October is for Awareness...and Magic

Lately, for some reason I can't quite put my finger on, I have the strong urge to introduce my son like this:

'This is Kaleb. He's magical."

"Huh?" I imagine the reactions. "A magical kid?"

To which I imagine myself replying, "Yes. That's right. Like unicorn magical."

But instead I just say, "This is Kaleb." Because that's true, too.

Kaleb is my last little. Of this I am quite sure. Every milestone with him is bittersweet; I savor it knowing I won't revisit these sweet baby stages.

Kaleb also has Down syndrome. Every milestone with him is a small victory because he works so hard to get there. The best way to describe my unicorn kid is: indefatigable. He's persistent to a fault. And so far, he accomplishes all that he wants. Learning to walk has been a long process. But, at almost twenty-one months, he is now upright about 90% of the time. Today, all kinds of signing. A few distinguishable words. And endless antics as his silly personality starts to bloom before our eyes.  He savors life. Watch him dance any time a bar of music wafts his way. Even a simple beat without notes gets him moving and grooving. Watch him throw his head back and close his eyes while he relishes a bite of food that hits the spot. Watch him wave and blow kisses, his back to us, as he takes off at a steady clip, ignoring our, "Kaleb, stop! Wait for us!" Watch him worm his way into a stranger's heart with a slight tilt of his head and a shy smile. Watch his face light up when one of his sisters walks in the room. When his Daddy pulls into the driveway. When his Mommy comes home from an errand. Not to mention the way he looks people right in the eye. I've never met a baby with eyes that pierce mine the way his do. It's disarming.

October is National Down Syndrome Awareness Month. On the 7th, we had the honor of joining over 3500 people at the annual MDSC Buddy walk. We raised far more money than I could have hoped, thanks to so many of you. There were so many families there walking the same path we are. We quite literally piled onto the same narrow walkway to travel three miles by foot around a beautiful lake. We spilled off the sidewalk, onto the grass, and into the street.  The Sunday joggers got a lot more traffic than they bargained for on a cold New England afternoon. People of all ages, races, economic backgrounds, religious beliefs, and abilities--all united by someone we love who carries that extra chromosome that changes so much. And so little.

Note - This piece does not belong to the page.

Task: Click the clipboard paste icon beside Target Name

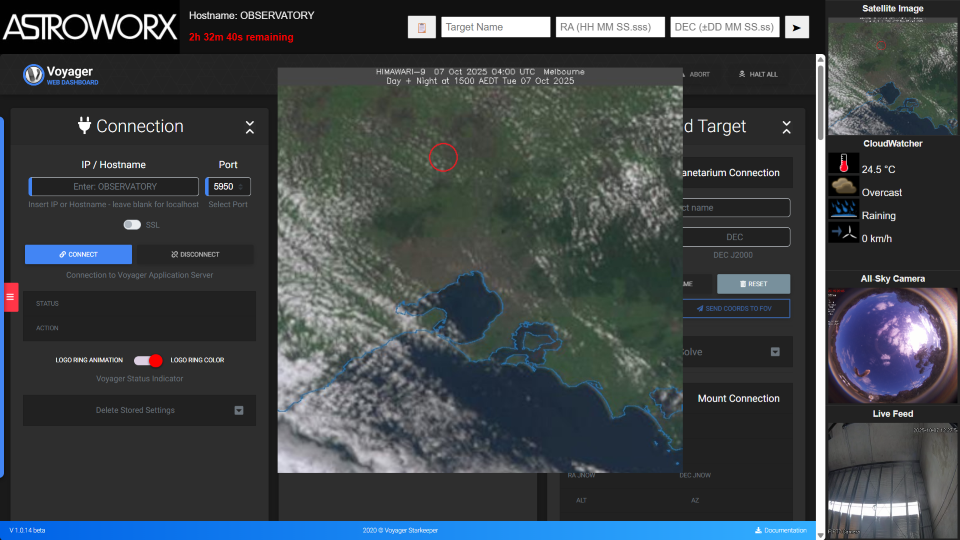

All day long rain threatened, but it held off, to the minute, for the event; the first big raindrops hit our windshield as we drove out of town. Despite whining, chilly children and watching a young boy dash recklessly into the road and nearly get hit by an oncoming pick up (he was safe, thank God), it was an amazing day.

At lunch, Mark looked around us and made one of his surprise, gut wrenching insights that always seem to undo me. "When someone tells you your child has Down syndrome or anything like that you might think you made a mistake as a parent. That you did something wrong to cause it. But when you look around here, there's no way you could ever believe that. It just isn't true."

"You're right," was all I could reply while ham and cheese mixed with yet another wave of emotion created a lump in my throat.

We live in a consumer-driven culture, for better or worse, that brands everything from blue jeans to beauty. Product marketing wants us to want the same things, think the same ways, and buy in mass quantities the next, best must-have products.  But it can't brand the varied, winged thing we call the human spirit.  There are things that make us the same no matter where we come from or what our abilities--we all love, we all hurt, we all hope. And then there are things that distinguish us from one another--our interests, talents, personalities. We're all different. And we all have unique burdens we carry. Some of us carry them more visibly than others. When I imagine those two pieces of what it means to be human woven together, I see this vibrant patchwork quilt. And it's impossible to feel uncomfortable in the presence of difference with all that beauty billowing around me.

Had you been at the Buddy Walk, you would have been swept away by the beauty difference makes. So many similar faces--Kaleb's brothers and sisters as I often think of them. So many supportive families and friends. So much united drive to make our culture a more inviting, accepting, and educated body of people who embrace others for their inherent value as uniquely created human beings.  Those of us who are Christians may talk the talk on that one, but I tell you this as someone converted to her core: never did I walk the walk until Kaleb entered my world. I'm still learning.

Is it hard sometimes? Yes. I do not wish to romanticize the power of an extra chromosome to still bring me to my knees or streak tears down my face from time to time.  But I would not trade it--the pain, the joy, the magic, any of it. I would not trade it for anything.

My magical son, courageous and faithful, gift of God.  He stole my heart, reshapes my soul.

This month, celebrate difference. Whatever causes it. Love. Big. You won't regret it.

And I'm honored to call so many of you friends who have done that with us in your support. Your encouragement means so much to us. Thank you, thank you. We won't forget it.